Getting Started
      Back to home
      1. Knowledge Base Home
      2. Getting Started

      Glossary

      A B C D E F G H I J K L M N O P Q R S T U V W X Y Z

       

      A

      Action – A task identified to be performed by a user to mitigate an incident or issue.  

      Assessment – The process of collecting and analyzing information related to potential impacts on an organization's technical and business operations. 

      Assessment Template A collection of predetermined and leverageable sets of questions that can be used within an assessment. 

      Attestation - A technique used internally within an organization to assess the effectiveness of risk management and control processes by a control owner. 

      Authority - A standard, law, or regulation applicable to your organization, including industry standards, federal, state and local laws, guidelines and standards developed by an external organization, or internal compliance requirements.  

       

      B

      Breach - A type of issue or incident involving a failure to comply with or non-adherence to an authority

       

      C

      Control - The creation of a process to manage inherent risk (including policies, reviews, training and approvals), which can be administrative, technical or legal in nature. 

      Control Set - A collection of controls associated with specific responsibilities implemented to comply with a standard, law or regulation, or manage risk.  

      Corrective Action - A type of issue where a mitigating technique designed to respond to risks, issues or incidents in order to act to appropriately correct and close gaps identified within the organization.  

       

      D

      Detective Control - A technique designed to recognize occurrences or change in circumstances that may affect operations and alert management when they occur.  

       

      I

      Impact - Damage, either financial or non-financial, caused by an incident

      Incident - Any event that disrupts or has the potential to disrupt normal business operations, compromise the security or integrity of data, or violate company policies or regulations. 

      Inherent Risk - The risk level or exposure that exists before any actions, such as the implementation of controls, are taken to mitigate the risk. 

      Issue - A problem identified in the organization which requires investigation, remediation activities, or preventative measures to be taken.   

       

      L

      Likelihood - The probability that a risk event will occur during the period being assessed. 

       

      M

      Metric - A monitoring activity that allows for the definition of goals and tolerances that can be tracked across an organization. 

       

      N

      Near Miss - An event where the standard control environment fails to detect or prevent an incident from occurring, but the potential impact was prevented or did not result. 

       

      P

      Playbook - A list of required steps and actions to successfully respond to a scenario (e.g., Incident or Business Continuity).  

      Policy - A collection of principles, guidelines or frameworks that are adopted or designed by an organization to achieve long term goals. 

      Preventative Control - A mitigating technique designed to prevent an issue, error, fraud, or other event from occurring. 

      Project - A module that allows users to plan and organize work via structured lists of tasks. 
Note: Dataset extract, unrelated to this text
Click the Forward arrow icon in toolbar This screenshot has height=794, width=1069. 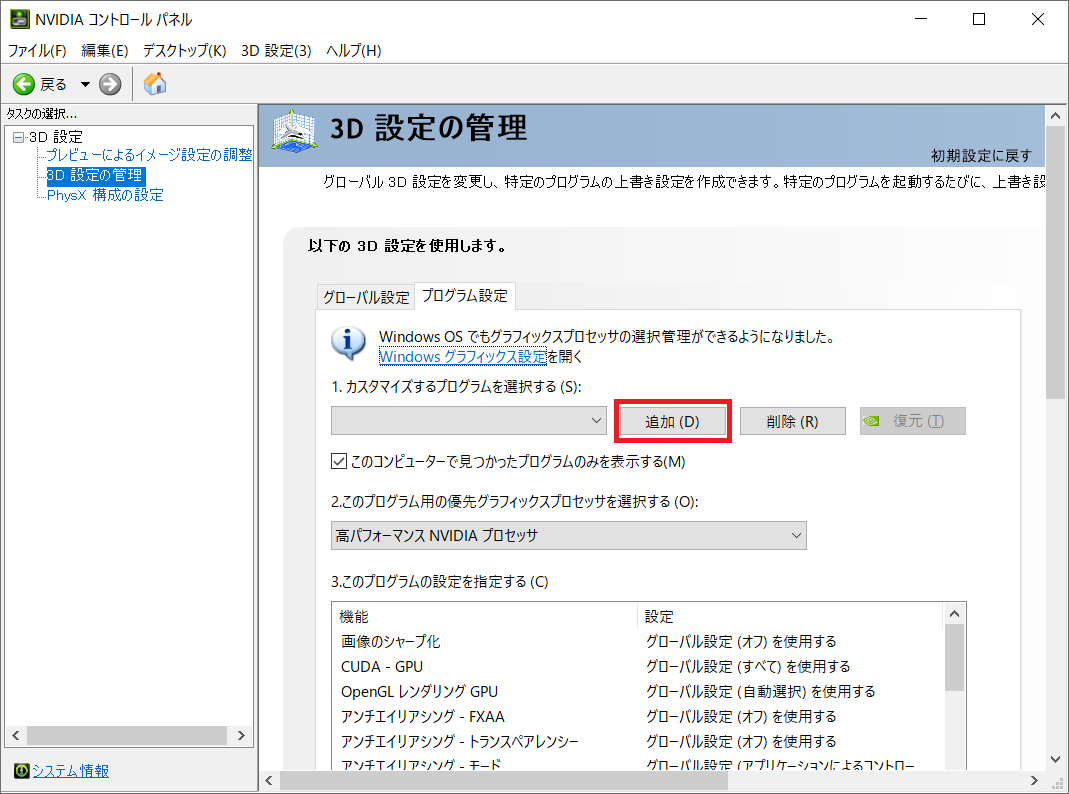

      Provision - A detailed breakdown of the clause and requirements outlined and defined by a standard, law or regulation (authority) including any applicable attributes. 

       

      Q

      Question Based Assessment - A review conducted to assess operations within an organization that can be question based. 

       

      R

      Register - An official list or record set up and used to manage sets of data for an organization such as Assets, Risks, Issues, Gifts and other related data sets. 
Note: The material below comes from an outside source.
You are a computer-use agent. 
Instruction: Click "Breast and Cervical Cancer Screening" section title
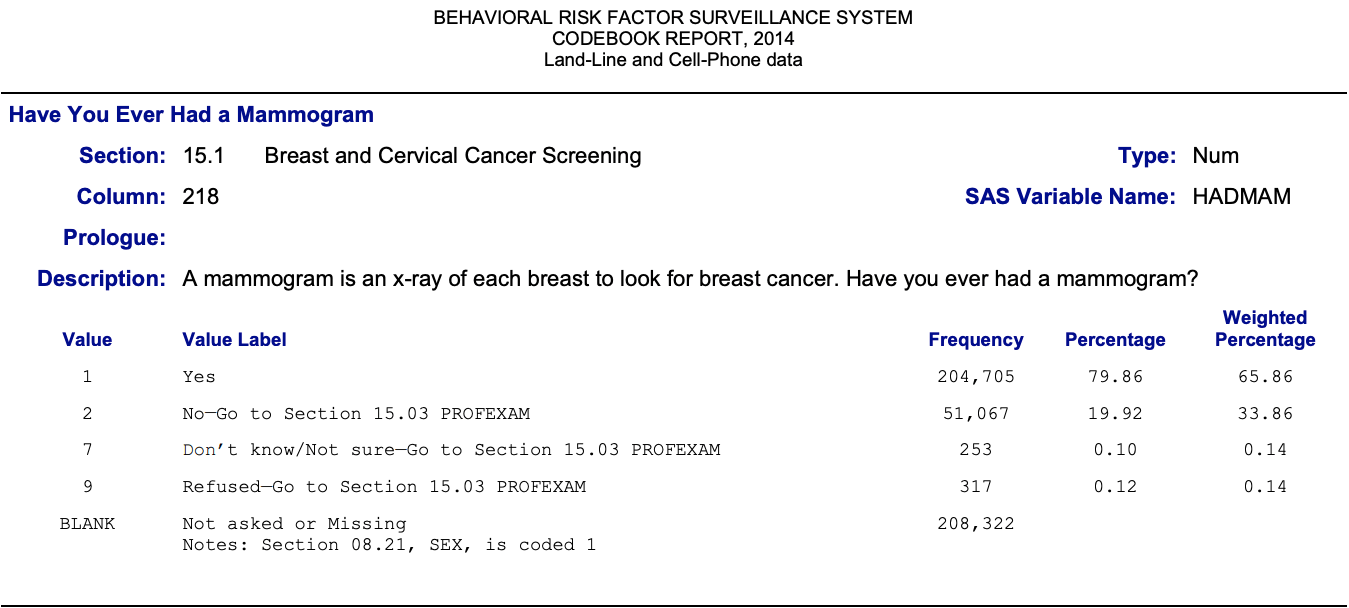pos(453,156)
      Requirement Based Assessment - A review conducted to assess operations within an organization in the view of a control set. 
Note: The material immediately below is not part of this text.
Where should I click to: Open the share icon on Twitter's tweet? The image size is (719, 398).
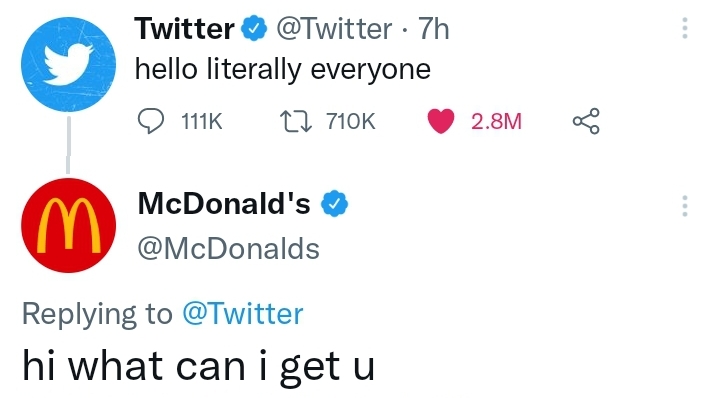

      Residual Risk - The remaining, potential risk after all control measures are applied to mitigate a risk.  

      Respondent - A subscriber that can be either an internal or external (third party) user that can receive notifications for a task or action to be performed in the platform. 

      Risk - Risk is a measure of the likelihood that unplanned events on an organization’s operations will occur and impact the achievement of strategy and business objectives.  

      Risk Appetite - A target level of loss exposure that the organization views as acceptable, given business objectives and resources. 

      Risk Event - A specific occurrence or incident that has the potential to impact the objectives or operations of an organization. A risk event is often associated with the realization of a particular risk or threat.

      Risk Libraries - A collection of pre-defined risks that can be considered relevant to an organization, project or system through a risk review. 

      Risk Rating - Overall weighting of a risk which is based on a combination of the likelihood and impact of the risk to the organization. 

      Risk Review - A mechanism used on a frequent basis to re-evaluate the risk environment, risk events and their relative likelihood and impact. 

      Risk Tolerance - The degree of variance from the organization’s risk appetite that the organization is willing to tolerate. 

       

      T

      Task - An actionable item assigned to a user that has been created in the platform. 

      Third-party - A supplier or a customer that an organization has an agreement with to provide a product directly to an organizations customers or to the organization itself. 

      Trust Portal - A portal for an organization to share self-assessments and policies with external stakeholders.